For her newest body of work, “Bloom,” first shown at the Shenkman Arts Centre in Ottawa, and again last spring at the Cube Gallery, Kraenzle used debris (bits of cotton and string, plastic wrap and paper) to create abstracted figures and vaguely plant-like shapes. Captured by the scanner, they take on a surprisingly animated life. As if out of nowhere, graceful apparitions perform delicate dance movements or form puffy clouds inside nimble lines. The strong presence of the large, shiny, high-contrast prints contradicts the ephemeral nature of the sculptures whose captured shapes lasted only so long as they were illuminated by the light of the scanner.
Scanner photography, when used to illuminate small objects in a limited depth-of-field, produces high-resolution photographs that sharply define the smallest details, and therefore upholds, somewhat, photography’s questioned reputation for veracity. The scanner’s clarity and precision, its wondrous ability to sharply depict intricate patterns of small objects such as leaves, flowers, sliced fruit and vegetables, is embraced by nature-lovers and amateur photographers alike. In “Bloom,” Kraenzle plays with this clichéd use of the technology, but her spirited photographs push beyond questions of truth, to let the medium speak of creation and death in a way no other medium can. “Bloom’s” shapes reminded me of a Talmudic legend I know from reading Walter Benjamin, a story about bands of new angels that are created by God at every moment in time.
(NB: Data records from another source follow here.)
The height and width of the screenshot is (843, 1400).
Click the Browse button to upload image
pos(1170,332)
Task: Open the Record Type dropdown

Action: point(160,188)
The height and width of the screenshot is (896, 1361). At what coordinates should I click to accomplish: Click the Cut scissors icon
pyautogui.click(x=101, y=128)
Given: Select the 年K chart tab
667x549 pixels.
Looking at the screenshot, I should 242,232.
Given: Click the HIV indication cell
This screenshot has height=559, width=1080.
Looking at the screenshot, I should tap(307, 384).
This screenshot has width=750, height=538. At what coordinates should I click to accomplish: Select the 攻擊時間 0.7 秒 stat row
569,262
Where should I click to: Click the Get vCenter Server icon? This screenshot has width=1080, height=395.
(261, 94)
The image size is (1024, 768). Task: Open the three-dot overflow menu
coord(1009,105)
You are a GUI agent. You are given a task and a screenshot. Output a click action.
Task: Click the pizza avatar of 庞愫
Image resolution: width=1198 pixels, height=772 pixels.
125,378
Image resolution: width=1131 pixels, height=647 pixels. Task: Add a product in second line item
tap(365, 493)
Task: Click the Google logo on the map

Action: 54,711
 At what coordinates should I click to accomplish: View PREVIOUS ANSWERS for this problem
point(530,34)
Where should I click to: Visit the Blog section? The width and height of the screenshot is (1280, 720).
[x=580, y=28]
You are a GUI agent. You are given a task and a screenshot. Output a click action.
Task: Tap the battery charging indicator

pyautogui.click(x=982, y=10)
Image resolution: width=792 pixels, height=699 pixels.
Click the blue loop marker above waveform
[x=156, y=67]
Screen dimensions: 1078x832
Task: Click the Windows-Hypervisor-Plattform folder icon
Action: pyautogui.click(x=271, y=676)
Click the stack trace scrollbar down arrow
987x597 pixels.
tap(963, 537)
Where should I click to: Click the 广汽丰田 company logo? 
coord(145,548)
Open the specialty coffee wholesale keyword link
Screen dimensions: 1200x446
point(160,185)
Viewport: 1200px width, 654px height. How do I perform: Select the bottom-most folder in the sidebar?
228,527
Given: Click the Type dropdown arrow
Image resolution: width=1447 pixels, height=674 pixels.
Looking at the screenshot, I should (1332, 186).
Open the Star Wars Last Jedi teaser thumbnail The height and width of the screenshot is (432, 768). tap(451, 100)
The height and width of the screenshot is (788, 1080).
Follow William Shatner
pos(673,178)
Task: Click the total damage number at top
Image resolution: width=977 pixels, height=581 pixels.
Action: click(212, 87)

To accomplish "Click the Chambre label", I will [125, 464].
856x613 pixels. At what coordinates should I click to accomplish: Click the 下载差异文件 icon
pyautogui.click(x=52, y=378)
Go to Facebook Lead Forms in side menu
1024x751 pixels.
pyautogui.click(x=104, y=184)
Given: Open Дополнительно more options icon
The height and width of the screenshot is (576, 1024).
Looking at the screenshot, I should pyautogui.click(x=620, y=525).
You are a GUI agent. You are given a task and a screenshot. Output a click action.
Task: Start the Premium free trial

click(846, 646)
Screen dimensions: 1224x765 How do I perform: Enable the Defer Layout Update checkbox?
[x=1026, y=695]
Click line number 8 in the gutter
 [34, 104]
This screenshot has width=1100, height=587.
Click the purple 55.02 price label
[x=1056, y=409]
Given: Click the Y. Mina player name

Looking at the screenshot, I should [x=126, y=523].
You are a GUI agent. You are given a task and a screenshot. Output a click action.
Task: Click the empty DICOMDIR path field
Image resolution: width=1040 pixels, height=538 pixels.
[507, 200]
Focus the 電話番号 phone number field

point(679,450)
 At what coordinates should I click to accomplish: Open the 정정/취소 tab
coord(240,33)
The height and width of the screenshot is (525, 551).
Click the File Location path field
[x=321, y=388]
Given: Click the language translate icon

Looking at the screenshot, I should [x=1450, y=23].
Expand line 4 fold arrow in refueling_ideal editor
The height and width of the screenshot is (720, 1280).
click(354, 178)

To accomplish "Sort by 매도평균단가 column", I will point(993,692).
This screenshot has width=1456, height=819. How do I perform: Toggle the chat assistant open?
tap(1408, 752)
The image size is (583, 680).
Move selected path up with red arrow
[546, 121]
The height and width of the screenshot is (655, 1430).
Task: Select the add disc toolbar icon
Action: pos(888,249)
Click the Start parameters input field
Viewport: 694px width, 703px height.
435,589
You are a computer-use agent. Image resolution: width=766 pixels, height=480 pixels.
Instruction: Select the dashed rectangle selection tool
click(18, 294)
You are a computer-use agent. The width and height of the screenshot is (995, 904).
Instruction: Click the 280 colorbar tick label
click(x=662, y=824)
Benjamin writes that they appear before the divine throne solely to sing God’s praises, then “cease and dissolve into the naught.” Kraenzle’s blooms are like these angels. In the darkness of the room, the creations come alive for a few brilliant moments when the scanner’s light strokes the surface of the glass they sit on.
Seen in this context, “Bloom’s” flashes of existence signify a utopian wish for a timeless time, for a life lived in radiant unison with the universe. The idea is brought down to earth by the artist-creator herself. After their magic moments on the scanner she lets her creations die, discards them as they become paper, cotton and string again. But she holds on to these moments, freezes them in photographs that bring history and time to a dream of other-worldly timelessness. Kraenzle’s blooms let us imagine moments of unique authenticity, only to remind us of the time-bound realities of our embodied life. They must be angels. ❚
“Karina Kraenzle: Bloom,” exhibited at the Cube Gallery, Ottawa, from March 6 to April 1, 2012.
Petra Halkes is an artist, writer and curator in Ottawa and a regular contributor to Border Crossings.